The HOME INDEMNITY COMPANY, on behalf of itself and on behalf of all other persons entitled to share in certain funds received by the United States of America, Internal Revenue Service, from Marvac Industries Corporation in connection with a public improvement known as the BOCES # 3 Special Education School located at Carman Road, Dix Hills, New York, Plaintiff,
v.
Charles H. BRENNAN, District Director, Brooklyn, et al., Defendants.
No. 75 Civ. 4732.
United States District Court, S. D. New York.
January 11, 1977.*829 Hart & Hume, New York City, for plaintiff.
Robert B. Fiske, Jr., U. S. Atty., New York City, for defendants; William R. Bronner, Asst. U. S. Atty., New York City, of counsel.
OPINION
KEVIN THOMAS DUFFY, District Judge.
Plaintiff seeks the recovery of monies claimed to have been wrongfully accepted by defendants, the United States, Department of the Treasury, Internal Revenue Service ("IRS") and Charles H. Brennan ("Brennan"), District Director thereof, in satisfaction of certain tax liabilities of Marvac Industries Corporation ("Marvac"), on whose behalf plaintiff acted as surety. Defendants have moved, pursuant to Rule 12(b)(1), F.R.Civ.P., to dismiss the amended complaint for lack of subject matter jurisdiction, or in the alternative, for summary judgment pursuant to Rule 56(b), F.R.Civ.P.[1]

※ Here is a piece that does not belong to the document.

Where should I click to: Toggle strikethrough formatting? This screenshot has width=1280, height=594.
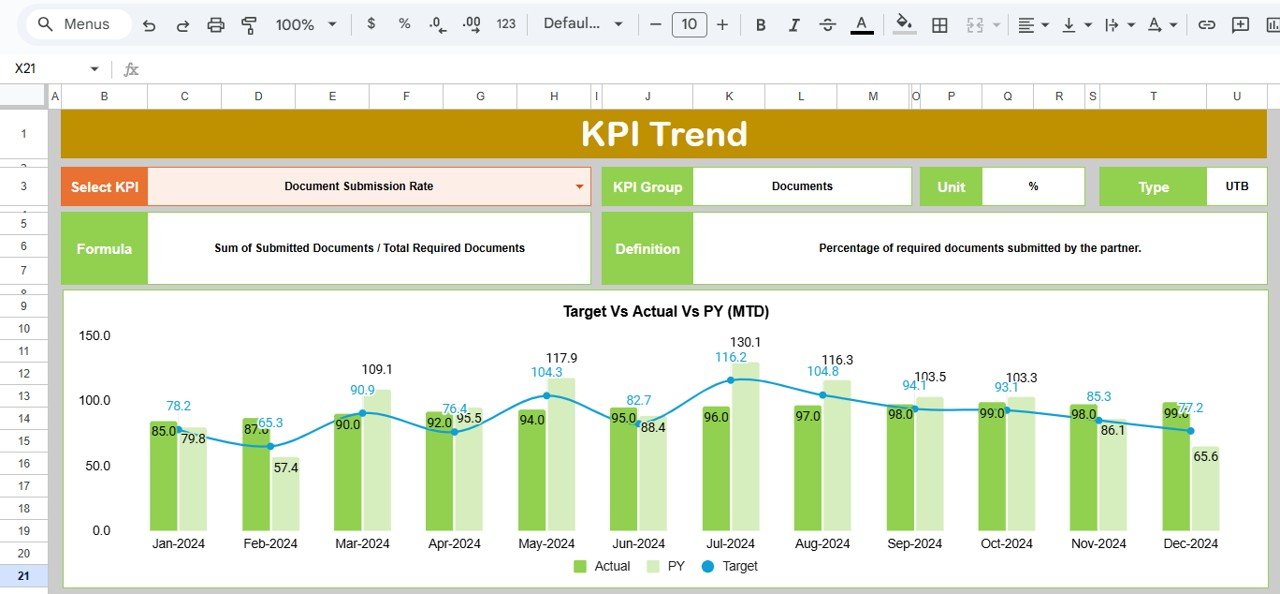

On or about May 8, 1972, Marvac contracted with the Dormitory Authority of the State of New York ("the State") to construct a school to be used by the Board of Cooperative Educational Services No. 3, located on Long Island ("the BOCES # 3 Project"). At the same time, plaintiff, as surety on behalf of Marvac as obligor, issued performance and payment bonds to the State, as obligee, in connection with the BOCES # 3 Project. On March 22, 1973, while the project was under way, the State made a progress payment by check of $104,562 to Marvac, which check Marvac endorsed over and remitted to the IRS. The IRS apparently accepted the check in payment of payroll taxes incurred by Marvac on the project. The check was cashed and proceeds paid to the IRS. Marvac subsequently defaulted on the construction contract causing plaintiff, pursuant to its surety obligation, to pay out $1,864,000 in completing *830 the BOCES # 3 Project and discharging the claims of subcontractors, laborers and materialmen.

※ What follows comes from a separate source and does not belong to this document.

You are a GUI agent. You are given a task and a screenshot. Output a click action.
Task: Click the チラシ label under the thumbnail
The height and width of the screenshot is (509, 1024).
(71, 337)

It is plaintiff's contention that, under the New York Lien Law Article 3A,[2] the funds represented by the State check constituted assets of a trust to be held and applied by Marvac for the payment, inter alia, of subcontractors, laborers, materialmen and payroll taxes on the BOCES # 3 Project; that some or all of the payroll taxes paid by this check were not incurred in connection with the BOCES # 3 Project; and that defendants were aware of this fact. Plaintiff asserts that Marvac's delivery of the State payment to defendants, in violation of the New York Lien Law, thus constituted a diversion of the trust funds; and, by refusing to honor the claim of trust and return the proceeds on demand, defendants not only converted the funds but also participated in the breach of such trust. As subrogee of the rights of the BOCES # 3 subcontractors, laborers and materialmen whose claims it discharged, plaintiff maintains that it is entitled to recover such trust assets in the hand of Brennan and the IRS.
Under the doctrine of sovereign immunity, the United States may be sued only with its consent. Plaintiff contends that the expression of consent contained in 28 U.S.C. § 1346(a)(1), or alternatively, 28 U.S.C. § 1346(b), permit the instant action against the IRS. Defendants posit, however, that plaintiff is a non-taxpayer seeking to recover for a tort committed in the collection of taxes and, as such, is without the scope of applicable statutory consent.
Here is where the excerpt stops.